Environmentalists, indigenous activists, and others have condemned the creation of Keystone XL for the damage it would do to natural and cultural resources. A truly objective impact study would describe the effects of additional drilling and oil production on greenhouse gas levels, the pollution of waterways, and the destruction of native lands. But instead, London-based Environmental Resources Management (ERM) issued a report which “glosses over the risk of catastrophic oil spills and the health impacts on communities,” according to 350.org and Friends of the Earth.
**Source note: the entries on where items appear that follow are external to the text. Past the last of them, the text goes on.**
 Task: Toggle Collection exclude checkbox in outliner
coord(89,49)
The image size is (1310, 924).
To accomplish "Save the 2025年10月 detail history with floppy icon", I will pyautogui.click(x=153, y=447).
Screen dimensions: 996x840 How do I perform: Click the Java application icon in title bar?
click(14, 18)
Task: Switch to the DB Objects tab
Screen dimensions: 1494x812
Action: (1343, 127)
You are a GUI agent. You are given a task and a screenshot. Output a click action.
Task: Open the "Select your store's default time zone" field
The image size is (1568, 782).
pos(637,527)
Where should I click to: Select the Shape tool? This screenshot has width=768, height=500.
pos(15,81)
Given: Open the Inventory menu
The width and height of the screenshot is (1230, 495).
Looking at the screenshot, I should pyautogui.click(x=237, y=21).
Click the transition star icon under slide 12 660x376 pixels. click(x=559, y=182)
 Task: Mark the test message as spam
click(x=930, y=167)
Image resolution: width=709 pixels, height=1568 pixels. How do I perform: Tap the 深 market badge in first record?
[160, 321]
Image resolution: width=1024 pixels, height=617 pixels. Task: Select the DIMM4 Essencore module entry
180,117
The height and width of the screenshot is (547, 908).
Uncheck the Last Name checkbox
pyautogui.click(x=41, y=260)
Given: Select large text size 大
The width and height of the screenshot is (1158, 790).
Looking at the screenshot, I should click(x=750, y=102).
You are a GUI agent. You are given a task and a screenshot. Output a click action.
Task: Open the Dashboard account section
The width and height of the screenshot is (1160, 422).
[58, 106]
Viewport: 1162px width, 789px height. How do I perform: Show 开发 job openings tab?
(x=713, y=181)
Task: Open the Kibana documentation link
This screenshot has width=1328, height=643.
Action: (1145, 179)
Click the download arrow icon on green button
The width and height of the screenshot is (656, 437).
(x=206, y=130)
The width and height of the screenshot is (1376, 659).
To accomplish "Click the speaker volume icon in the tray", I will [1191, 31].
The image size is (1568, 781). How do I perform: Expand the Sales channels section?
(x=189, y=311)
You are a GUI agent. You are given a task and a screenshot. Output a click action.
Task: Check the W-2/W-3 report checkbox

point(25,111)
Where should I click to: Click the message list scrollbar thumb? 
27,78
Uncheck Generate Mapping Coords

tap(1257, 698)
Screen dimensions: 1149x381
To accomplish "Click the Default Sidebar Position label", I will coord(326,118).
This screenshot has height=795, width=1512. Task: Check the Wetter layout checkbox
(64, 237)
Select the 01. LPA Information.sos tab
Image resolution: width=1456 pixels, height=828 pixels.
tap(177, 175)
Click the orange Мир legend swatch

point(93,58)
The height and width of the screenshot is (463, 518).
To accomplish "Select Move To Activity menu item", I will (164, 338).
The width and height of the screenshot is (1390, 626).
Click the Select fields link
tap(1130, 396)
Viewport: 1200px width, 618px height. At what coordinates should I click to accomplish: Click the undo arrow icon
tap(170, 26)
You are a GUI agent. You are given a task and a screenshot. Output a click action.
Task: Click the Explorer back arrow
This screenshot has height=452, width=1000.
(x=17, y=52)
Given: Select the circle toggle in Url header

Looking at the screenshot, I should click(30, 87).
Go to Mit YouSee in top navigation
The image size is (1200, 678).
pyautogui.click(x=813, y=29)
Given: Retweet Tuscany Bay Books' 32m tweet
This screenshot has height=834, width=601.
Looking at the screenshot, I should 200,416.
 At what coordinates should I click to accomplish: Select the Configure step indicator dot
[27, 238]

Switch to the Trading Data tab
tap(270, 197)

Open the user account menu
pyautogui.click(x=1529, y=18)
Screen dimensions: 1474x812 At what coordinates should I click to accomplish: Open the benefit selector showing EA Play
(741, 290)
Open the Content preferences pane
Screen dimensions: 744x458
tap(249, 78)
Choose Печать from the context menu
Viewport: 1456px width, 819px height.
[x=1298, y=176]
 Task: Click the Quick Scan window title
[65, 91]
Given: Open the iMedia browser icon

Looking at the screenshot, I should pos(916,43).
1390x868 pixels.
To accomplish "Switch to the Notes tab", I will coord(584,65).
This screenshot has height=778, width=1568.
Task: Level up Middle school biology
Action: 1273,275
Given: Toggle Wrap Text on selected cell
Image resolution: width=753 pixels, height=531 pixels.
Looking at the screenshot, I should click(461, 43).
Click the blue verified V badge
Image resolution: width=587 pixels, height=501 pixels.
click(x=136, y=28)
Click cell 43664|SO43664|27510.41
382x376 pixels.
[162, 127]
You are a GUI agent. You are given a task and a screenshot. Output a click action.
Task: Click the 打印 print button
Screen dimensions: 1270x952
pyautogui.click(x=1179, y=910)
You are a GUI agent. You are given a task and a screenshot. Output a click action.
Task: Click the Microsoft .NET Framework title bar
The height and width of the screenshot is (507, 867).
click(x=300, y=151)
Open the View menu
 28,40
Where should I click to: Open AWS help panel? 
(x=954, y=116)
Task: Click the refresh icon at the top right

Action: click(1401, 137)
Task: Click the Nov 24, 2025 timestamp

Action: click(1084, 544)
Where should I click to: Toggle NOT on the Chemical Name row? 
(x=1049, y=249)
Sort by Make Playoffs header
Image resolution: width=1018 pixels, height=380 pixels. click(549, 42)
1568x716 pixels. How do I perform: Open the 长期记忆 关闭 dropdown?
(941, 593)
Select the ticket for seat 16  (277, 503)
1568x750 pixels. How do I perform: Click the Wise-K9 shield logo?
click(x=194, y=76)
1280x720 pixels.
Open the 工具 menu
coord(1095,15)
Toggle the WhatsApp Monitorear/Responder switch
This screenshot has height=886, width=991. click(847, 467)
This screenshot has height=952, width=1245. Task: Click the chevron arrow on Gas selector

An investigation by the office of the Inspector General found that the State Department did nothing wrong in hiring ERM to conduct the review–despite the fact that ERM failed to disclose their status as dues-paying members of the American Petroleum Institute, which has lobbied aggressively to get the Keystone XL pipeline approved. ERM lied on disclosure forms, and the State Department failed to verify the forms’ accuracy, despite its obligation to do so.
This hypocrisy and corruption is unacceptable, and both environmental and human health are too important to be compromised by this situation. Tell the State Department to uphold its own rules, and to ensure that all contractors hired to conduct environmental reviews are free from conflicts of interest.
Dear Secretary Kerry,
Despite assurances from the office of the Inspector General, I am deeply disappointed by the State Department’s failure to ensure the objectivity of its Keystone XL Environmental Impact Study. Hiring a company with a vested interest in the pipeline’s approval is beyond irresponsible. That ERM lied about its conflicts of interest until after being awarded the contract is no excuse.
The State Department is obligated to ensure that the companies with which it contracts are not tainted by industry bias. The decision to approve, or deny, Keystone XL’s construction permits has indeed become a mater of contention, and rightly so. Canadians and Americans alike know that expanding drilling operations would advance climate change, and degrade the environment. It would result in more oil spills, mysterious ailments, and expensive clean-up efforts. None should be surprised that ERM downplayed these risks. But the company should never have been given the voice to do so as authors of this official report.
Clearly, not all companies can be trusted to honestly disclose their biases. It is the responsibility of your office to verify their objectivity. I call on you, and the State Department, to ensure that similar conflicts of interest are avoided in the future.